Fecha: 1 de diciembre de 2008
TEMAS: Cuerpo, Religión, Fe.
RESUMEN: 1. Es todo el hombre en su integridad, cabeza y corazón, el que cree en Dios y con Él se relaciona y vive.
2. Porque no vivimos al margen o con independencia de nuestro propio cuerpo, sino que, al contrario, vivimos y rezamos dentro de nuestro propio cuerpo y con nuestro cuerpo. El cuerpo manifiesta y exterioriza nuestra forma de vivir y de rezar.
3. La adoración de Dios es el acto que sitúa al hombre en presencia física de un ser superior al que reconoce como superior a todo hombre y a sí mismo y ante el que se arrodilla y se somete.

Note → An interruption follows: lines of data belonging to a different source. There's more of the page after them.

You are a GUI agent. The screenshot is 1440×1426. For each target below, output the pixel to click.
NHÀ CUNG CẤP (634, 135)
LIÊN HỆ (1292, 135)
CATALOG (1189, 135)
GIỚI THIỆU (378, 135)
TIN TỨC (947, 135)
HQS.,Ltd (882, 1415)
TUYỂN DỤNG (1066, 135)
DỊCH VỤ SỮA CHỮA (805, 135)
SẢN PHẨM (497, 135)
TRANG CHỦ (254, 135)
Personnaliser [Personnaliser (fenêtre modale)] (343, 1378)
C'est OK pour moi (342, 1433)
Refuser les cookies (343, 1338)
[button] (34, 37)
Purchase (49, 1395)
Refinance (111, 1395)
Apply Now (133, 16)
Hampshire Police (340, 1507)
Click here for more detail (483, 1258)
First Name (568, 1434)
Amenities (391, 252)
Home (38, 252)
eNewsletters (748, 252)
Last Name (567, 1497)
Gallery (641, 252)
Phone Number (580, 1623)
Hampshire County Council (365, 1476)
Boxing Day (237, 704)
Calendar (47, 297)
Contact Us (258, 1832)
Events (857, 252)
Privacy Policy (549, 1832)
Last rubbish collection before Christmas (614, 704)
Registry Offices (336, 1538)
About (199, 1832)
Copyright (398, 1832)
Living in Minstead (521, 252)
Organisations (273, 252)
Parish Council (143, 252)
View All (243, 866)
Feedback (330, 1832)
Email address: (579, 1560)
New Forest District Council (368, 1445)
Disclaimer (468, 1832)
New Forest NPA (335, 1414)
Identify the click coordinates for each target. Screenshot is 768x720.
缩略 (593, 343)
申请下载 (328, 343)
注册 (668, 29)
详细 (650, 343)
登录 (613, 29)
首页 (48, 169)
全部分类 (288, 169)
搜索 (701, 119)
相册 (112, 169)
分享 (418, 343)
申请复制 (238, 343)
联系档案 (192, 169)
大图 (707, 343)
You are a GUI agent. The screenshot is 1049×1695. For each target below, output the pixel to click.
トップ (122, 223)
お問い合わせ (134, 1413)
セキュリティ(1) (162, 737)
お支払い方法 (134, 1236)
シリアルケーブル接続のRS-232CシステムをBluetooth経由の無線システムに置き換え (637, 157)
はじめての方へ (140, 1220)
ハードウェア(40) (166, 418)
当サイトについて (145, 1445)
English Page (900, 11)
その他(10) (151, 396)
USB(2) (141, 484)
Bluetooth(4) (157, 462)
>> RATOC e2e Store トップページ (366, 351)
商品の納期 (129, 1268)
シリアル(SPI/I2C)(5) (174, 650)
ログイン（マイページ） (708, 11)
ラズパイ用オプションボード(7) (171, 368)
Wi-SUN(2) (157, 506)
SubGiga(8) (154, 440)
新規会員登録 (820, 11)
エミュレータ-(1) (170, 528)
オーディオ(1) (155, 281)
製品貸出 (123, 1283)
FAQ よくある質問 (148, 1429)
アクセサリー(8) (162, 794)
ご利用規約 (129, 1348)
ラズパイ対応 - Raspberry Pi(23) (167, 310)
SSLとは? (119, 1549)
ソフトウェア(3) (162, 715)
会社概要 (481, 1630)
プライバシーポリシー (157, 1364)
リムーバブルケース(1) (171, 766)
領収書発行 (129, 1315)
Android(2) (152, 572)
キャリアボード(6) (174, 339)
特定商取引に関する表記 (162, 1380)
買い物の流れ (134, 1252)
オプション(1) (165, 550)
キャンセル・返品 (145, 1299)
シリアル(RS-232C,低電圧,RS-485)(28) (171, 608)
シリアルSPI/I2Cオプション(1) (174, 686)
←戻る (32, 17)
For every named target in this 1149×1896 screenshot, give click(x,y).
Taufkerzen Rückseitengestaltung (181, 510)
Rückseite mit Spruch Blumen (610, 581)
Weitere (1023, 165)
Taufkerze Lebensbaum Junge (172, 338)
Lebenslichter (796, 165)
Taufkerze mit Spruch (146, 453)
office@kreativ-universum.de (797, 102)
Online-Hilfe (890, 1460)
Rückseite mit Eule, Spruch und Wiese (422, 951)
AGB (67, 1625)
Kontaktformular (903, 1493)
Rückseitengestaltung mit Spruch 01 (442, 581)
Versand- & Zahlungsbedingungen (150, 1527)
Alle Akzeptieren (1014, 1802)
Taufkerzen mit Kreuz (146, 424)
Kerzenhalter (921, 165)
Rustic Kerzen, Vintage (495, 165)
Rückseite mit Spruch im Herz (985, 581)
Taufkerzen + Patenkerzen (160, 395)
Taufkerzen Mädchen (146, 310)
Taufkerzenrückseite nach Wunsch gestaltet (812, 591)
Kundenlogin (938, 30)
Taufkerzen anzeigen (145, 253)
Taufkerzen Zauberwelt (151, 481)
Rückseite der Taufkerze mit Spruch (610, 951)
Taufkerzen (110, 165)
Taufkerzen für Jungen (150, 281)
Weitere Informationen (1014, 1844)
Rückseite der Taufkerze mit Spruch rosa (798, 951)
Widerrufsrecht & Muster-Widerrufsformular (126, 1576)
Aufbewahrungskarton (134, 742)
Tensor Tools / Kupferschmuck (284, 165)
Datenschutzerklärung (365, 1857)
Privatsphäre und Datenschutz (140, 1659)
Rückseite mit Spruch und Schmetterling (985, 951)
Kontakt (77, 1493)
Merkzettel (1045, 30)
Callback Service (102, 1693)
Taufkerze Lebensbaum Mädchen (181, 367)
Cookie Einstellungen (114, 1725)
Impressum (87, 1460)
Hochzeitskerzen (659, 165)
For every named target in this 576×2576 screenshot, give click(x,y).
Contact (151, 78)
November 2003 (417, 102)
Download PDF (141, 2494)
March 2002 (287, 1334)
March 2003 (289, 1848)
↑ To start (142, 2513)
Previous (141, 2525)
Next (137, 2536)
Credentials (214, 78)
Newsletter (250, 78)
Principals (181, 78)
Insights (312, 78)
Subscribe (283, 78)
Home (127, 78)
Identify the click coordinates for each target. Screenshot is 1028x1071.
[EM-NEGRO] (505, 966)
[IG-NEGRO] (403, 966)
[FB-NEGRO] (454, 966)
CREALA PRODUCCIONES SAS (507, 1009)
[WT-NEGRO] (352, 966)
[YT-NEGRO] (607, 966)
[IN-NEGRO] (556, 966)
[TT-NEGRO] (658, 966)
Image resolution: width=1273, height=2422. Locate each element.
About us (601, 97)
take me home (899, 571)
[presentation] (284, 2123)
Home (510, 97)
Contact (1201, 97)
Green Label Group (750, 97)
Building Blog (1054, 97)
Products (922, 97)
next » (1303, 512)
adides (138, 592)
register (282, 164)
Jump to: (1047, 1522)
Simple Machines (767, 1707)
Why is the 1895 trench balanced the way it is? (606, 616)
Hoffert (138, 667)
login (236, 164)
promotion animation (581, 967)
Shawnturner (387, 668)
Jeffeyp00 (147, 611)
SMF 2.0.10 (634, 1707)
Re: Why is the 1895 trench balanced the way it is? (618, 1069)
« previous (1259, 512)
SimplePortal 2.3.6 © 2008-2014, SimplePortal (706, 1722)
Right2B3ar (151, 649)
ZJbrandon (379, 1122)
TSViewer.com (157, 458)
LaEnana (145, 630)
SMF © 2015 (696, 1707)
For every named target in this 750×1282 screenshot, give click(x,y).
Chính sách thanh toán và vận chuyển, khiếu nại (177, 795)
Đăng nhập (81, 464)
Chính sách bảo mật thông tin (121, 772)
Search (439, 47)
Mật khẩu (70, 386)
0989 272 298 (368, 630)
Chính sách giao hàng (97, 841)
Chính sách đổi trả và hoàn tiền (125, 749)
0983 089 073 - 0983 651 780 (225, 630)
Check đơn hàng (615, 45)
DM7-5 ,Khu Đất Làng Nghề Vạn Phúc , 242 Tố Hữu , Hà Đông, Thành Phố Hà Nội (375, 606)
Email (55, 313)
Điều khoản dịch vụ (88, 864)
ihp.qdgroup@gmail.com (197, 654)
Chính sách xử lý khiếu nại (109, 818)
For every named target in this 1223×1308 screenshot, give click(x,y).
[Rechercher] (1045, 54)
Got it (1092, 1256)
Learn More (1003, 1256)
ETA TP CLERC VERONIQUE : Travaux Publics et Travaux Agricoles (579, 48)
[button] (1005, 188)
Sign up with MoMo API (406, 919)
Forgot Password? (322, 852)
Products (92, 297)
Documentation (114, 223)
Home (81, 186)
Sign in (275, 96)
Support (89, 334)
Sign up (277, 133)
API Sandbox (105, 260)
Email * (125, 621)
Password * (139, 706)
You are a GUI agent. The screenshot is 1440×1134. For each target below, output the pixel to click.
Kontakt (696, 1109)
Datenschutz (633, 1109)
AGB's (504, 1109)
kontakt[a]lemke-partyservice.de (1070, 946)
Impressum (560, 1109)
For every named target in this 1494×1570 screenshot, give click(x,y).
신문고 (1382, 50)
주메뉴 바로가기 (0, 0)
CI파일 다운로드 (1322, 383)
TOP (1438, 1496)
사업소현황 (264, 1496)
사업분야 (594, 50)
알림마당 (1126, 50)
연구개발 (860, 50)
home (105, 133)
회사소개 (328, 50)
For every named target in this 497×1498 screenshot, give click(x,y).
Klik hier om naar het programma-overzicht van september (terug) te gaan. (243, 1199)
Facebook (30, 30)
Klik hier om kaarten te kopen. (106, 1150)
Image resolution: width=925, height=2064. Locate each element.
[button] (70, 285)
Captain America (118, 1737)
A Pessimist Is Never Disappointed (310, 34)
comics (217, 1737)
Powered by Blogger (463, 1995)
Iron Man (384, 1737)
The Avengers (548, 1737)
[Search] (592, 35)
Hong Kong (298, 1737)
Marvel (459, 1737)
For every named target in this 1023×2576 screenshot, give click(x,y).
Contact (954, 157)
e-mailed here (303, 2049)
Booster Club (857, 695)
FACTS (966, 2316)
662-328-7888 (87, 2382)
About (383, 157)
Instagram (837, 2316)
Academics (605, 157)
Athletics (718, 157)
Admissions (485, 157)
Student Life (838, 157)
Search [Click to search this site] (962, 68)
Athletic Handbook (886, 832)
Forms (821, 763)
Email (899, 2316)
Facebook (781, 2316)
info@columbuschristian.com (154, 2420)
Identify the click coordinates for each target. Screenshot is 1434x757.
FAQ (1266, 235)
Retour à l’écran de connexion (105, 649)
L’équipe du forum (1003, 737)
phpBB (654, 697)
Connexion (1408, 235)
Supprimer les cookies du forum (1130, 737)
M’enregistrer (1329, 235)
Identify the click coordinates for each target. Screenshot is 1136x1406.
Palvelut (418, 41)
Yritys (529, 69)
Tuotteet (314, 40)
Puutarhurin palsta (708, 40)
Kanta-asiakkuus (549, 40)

La liturgia nos dice que Dios es un misterio para el hombre y también nos dice que el hombre es un ser complejo, compuesto de cabeza y corazón.
4. Y como quien reza es todo el hombre y no solo su cabeza, se debe rezar no solamente con fórmulas teológicamente exactas, sino también de una manera bella y humanamente digna.
5. La liturgia nos sitúa ante la presencia de un Dios verdadero, que es Cristo, pero que no solamente es el Jesús histórico que existió hace dos mil años y del que nos queda un buen recuerdo, sino que es el único Dios, de manera que seguir a Cristo es seguir al verdadero Dios.
6. La materialidad del cuerpo y de la liturgia nos hace ver la belleza de la oración y del acto de adoración a Dios. La expresión del culto y del amor a Dios tiene lugar, no como una formalidad impuesta, sino como la manera humana de amar.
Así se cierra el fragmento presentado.